Princess Leia is one of the original "Star Wars" trilogy's strongest legacies. And as Disney reboots the franchise, starting with Episode VII, it should recognize that women, as much as farmboys from Tatooine with a penchant for bullseying womp rats, are "Star Wars' " secret weapon.

"The Star Wars Expanded Universe" — the umbrella name given to the licensed novels, games, graphic novels and comics that followed the movies and are generally treated as if they are an official part of the story's continuity — has pulled off a feat that's unusual in science fiction franchises: It's built a rich lineup of female characters that all fans, not just women, are heavily invested in. Pride of place in that universe goes to Mara Jade. Introduced in 1991 in "Heir To The Empire," the first in a trilogy by Timothy Zahn, Mara got to occupy roles that had previously belonged to men in the original "Star Wars" trilogy. Like Darth Vader, she was a lethal agent of the late Emperor Palpatine, and like Han Solo, we meet her as a cynical smuggler. But unlike Vader, Mara got to redeem herself of the Emperor's influence without dying in the process. And even though she became a formidable Jedi warrior, she also got to be the leading lady in one of the "Expanded Universe's" most epic love stories, her romance with and eventual marriage to Luke Skywalker.

Mara is only the beginning. "The Rogue Squadron" quartet, a series of fighter pilot novels by Michael A. Stackpole, may have had a male main character, Corran Horn. But, unlike in the original "Star Wars" movies, Stackpole's lineup featured lots of female pilots who came from backgrounds as diverse as a prison planet, an alien race with a particular talent for spying, and the spoiled scion of a powerful industrial family. It's a world where, unlike action stories in which women are supposed to be able to shoot guns and crush throats in high heels, a woman's ability to rock an evening dress or willingness to date an alien lawyer had no impact on her performance when she hopped into an orange jumpsuit and climbed into the cockpit of an X-Wing.
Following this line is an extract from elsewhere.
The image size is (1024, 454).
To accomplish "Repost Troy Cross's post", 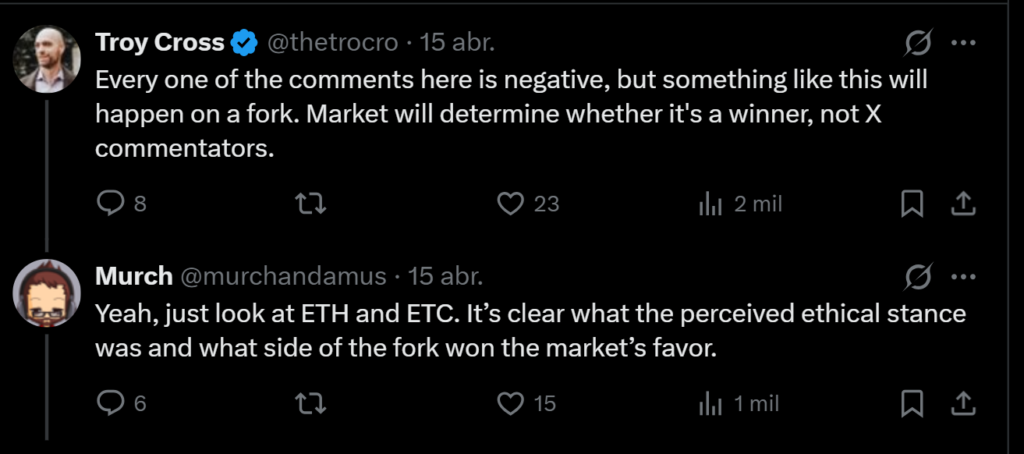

Women don't just get to be impressive stand-alone characters. In fact, one of the strengths of the "Expanded Universe" is that it tells so many stories about relationships between men and women who are equally competent and equally complex. In the "Rogue Squadron" novels, the big romance is between ace pilot Corran and Mirax Terrik, the daughter of a smuggler Corran once sent to prison, who turned her father's business legitimate and is a pretty hot hand in a spaceship herself.

There's also Jaina Solo, Princess Leia's daughter with Han Solo, who becomes not just a Jedi Knight, but takes pride of place as the best of the order. She ends up married, after the standard amount of "Star Wars" tsuris, to Jagged Fel, a pilot and eventual head of a revived Empire.

It's striking to compare "Expanded Universe" to Disney's adaptations of Marvel comics, in which women are secretary-girlfriend hybrids (like Pepper Potts), adjuncts to the men who are really in charge (like Maria Hill is to Nick Fury), or fearless spies, but not actual superheroines (like Black Widow).

And unlike Wonder Woman, a character who's increasingly treated like she's unadaptable for reasons ranging from her lack of good enemies to her bondage origins, the "Star Wars" women are just begging for screen adaptations (or to inspire new characters). They could provide rich roles for a rising generation of young female action stars like Chloe Grace Moretz, Olivia Thirlby, Saoirse Ronan and Hailee Steinfeld. It would be a delight to see Disney use one of the oldest action franchise chestnuts to show the shiny toys of today's science fiction and fantasy landscape what it looks like when you let women do as much work and have as much fun as the men.